### GOAL OF THE EXERCISE
Which lines belong in the answer? Exactly those from the line containing "The image size is (609, 1568)." through the last line of the records below, repeated as written.

### THE RECORDS
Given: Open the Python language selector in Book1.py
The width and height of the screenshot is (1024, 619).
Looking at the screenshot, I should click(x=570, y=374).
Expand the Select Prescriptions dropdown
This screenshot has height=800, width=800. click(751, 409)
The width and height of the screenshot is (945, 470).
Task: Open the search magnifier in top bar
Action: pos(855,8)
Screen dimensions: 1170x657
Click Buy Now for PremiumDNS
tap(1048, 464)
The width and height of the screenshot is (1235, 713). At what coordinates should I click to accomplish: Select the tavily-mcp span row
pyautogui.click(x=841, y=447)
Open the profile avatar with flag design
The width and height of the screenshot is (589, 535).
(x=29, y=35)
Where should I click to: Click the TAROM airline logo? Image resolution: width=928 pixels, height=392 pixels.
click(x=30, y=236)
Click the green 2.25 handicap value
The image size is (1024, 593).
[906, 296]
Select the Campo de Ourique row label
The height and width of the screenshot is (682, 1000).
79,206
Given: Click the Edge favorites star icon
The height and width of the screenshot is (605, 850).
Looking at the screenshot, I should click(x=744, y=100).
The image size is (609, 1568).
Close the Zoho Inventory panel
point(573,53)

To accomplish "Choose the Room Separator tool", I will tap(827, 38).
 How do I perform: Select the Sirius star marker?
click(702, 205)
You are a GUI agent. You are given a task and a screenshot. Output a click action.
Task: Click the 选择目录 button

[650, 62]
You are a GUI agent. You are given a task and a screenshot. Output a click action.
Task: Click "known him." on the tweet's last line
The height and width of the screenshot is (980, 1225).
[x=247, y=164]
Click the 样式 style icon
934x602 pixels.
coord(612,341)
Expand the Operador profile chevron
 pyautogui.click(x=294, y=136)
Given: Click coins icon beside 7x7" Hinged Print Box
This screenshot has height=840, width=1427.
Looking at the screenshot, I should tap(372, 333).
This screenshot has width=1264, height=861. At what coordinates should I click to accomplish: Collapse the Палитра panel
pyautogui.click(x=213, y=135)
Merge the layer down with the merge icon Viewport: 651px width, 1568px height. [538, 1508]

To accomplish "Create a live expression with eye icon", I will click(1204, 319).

### WRITTEN RESPONSE
The image size is (609, 1568).
Close the Zoho Inventory panel
point(573,53)

To accomplish "Choose the Room Separator tool", I will tap(827, 38).
 How do I perform: Select the Sirius star marker?
click(702, 205)
You are a GUI agent. You are given a task and a screenshot. Output a click action.
Task: Click the 选择目录 button

[650, 62]
You are a GUI agent. You are given a task and a screenshot. Output a click action.
Task: Click "known him." on the tweet's last line
The height and width of the screenshot is (980, 1225).
[x=247, y=164]
Click the 样式 style icon
934x602 pixels.
coord(612,341)
Expand the Operador profile chevron
 pyautogui.click(x=294, y=136)
Given: Click coins icon beside 7x7" Hinged Print Box
This screenshot has height=840, width=1427.
Looking at the screenshot, I should tap(372, 333).
This screenshot has width=1264, height=861. At what coordinates should I click to accomplish: Collapse the Палитра panel
pyautogui.click(x=213, y=135)
Merge the layer down with the merge icon Viewport: 651px width, 1568px height. [538, 1508]

To accomplish "Create a live expression with eye icon", I will click(1204, 319).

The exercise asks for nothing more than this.